多剤耐性遺伝子(MDR1)過剰発現肝細胞癌に対するelectrochemotherapyの有用性に関する基礎的検討

Abstract

The aim of this study was to investigate the role of electroporation in the treatment of carcinoma expressing multidrug resistance gene 1 (MDR1). The cells stably expressing MDR1 gene (BNL/MDR1-Bulk) and the clone expressing the MDR1 gene at the highest level (BNL/MDR1-Clone) were established by transducing human MDR1 gene into the mouse hepatocellular carcinoma (HCC) cell line, BNLIME.7R.1. The expressions of P-glycoprotein on the cell surface of the established HCC cells, BNL/MDR1-Bulk and BNL/MDR1-Clone, were determined by fluorescence-activated cell sorter (FACS) with the monoclonal antibody MRK16, specific against human P-glycoprotein. BNL/MDR1-Bulk expressed P-glycoprotein on the cell surface at various levels, and BNL/MDR1-Clone expressed it at the highest level. In vitro, BNL/MDR1-Bulk and BNL/MDR1-Clone exhibited approximately 8-fold and 10-fold higher resistance against adriamycin, respectively, 4-fold and 10-fold higher resistance against vinblastin, respectively, and 2-fold and 5-fold higher resistance against mitomycin C, respectively. When these cells were exposed to adriamycin with electroporation in vitro, the chemosensitivities against adriamnycin were increased, reaching the level of the parental cells (BNL/Wild). In the mouse models of subcutaneous tumors produced by inoculation of these cells, electroporation alone or injection of adriamycin at 1/10 of the 50% lethal dosage could not inhibit the growth of the tumor.

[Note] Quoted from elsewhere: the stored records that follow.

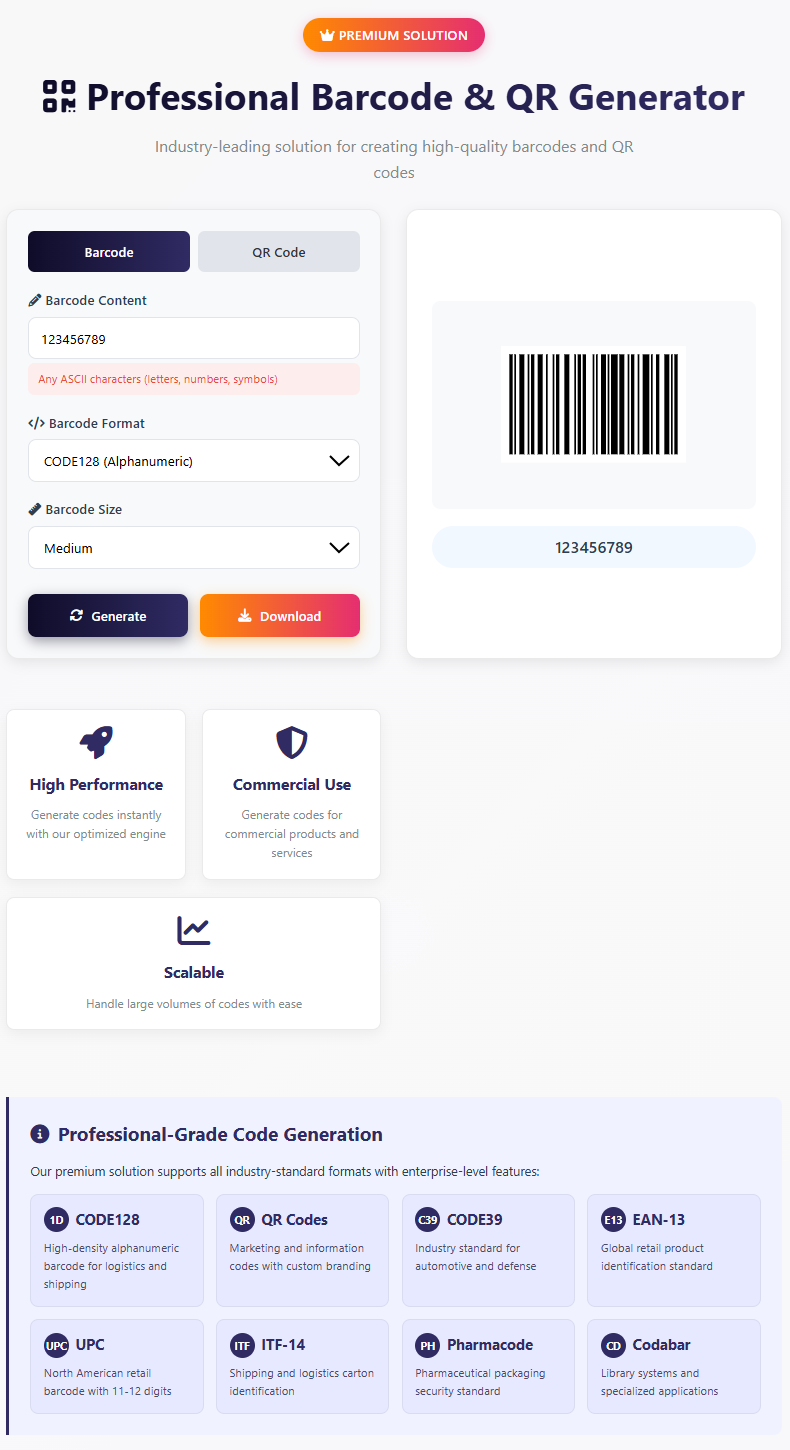Open the Barcode Format dropdown
The width and height of the screenshot is (790, 1450).
click(x=194, y=461)
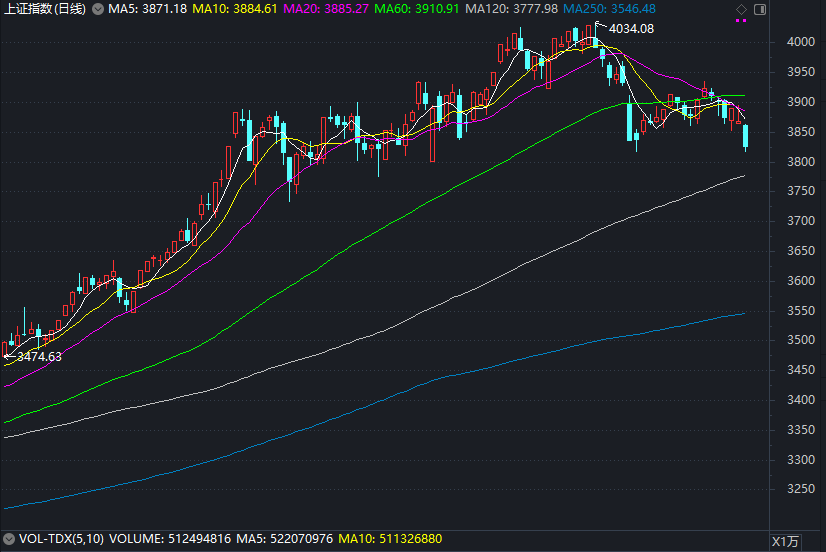Click the 3474.63 low price marker
826x552 pixels.
(39, 356)
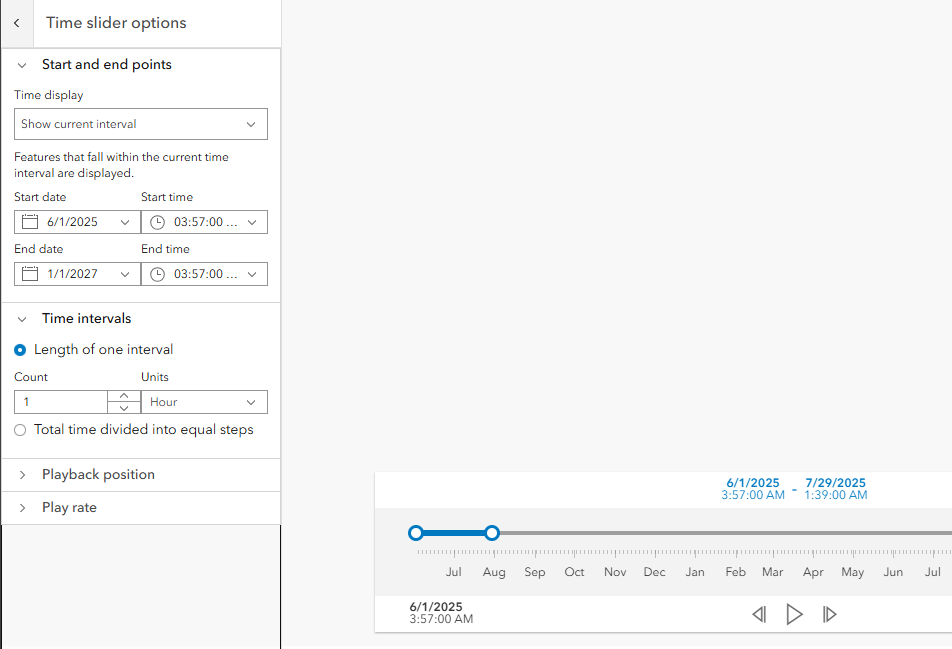Image resolution: width=952 pixels, height=649 pixels.
Task: Open the End date calendar icon
Action: click(x=30, y=274)
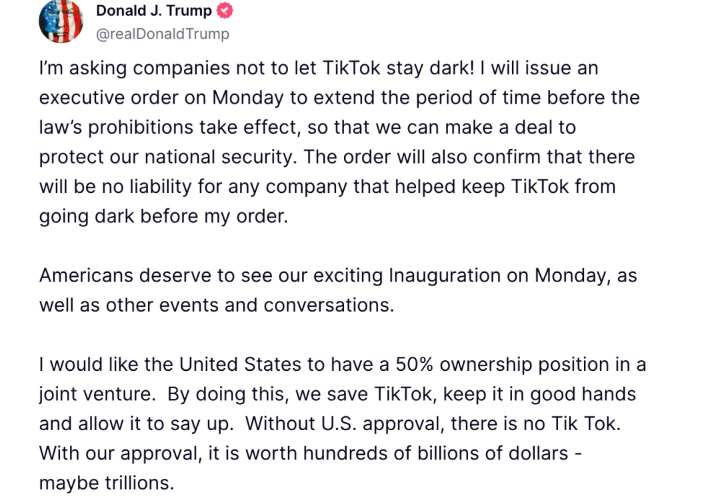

However, electrochemotherapy consisting of adriamycin injection with electroporation did inhibit tumor growth not only in mice inoculated with the parental HCC cells or BNL/Wild cells, but also in P-glycoprotein presenting mice inoculated with BNL/MDR1-Bulk or BNL/MDR1-Clone. These results indicated that electrochemotherapy has the potential to overcome the tumor resistance related to MDR function in hepatoma cells.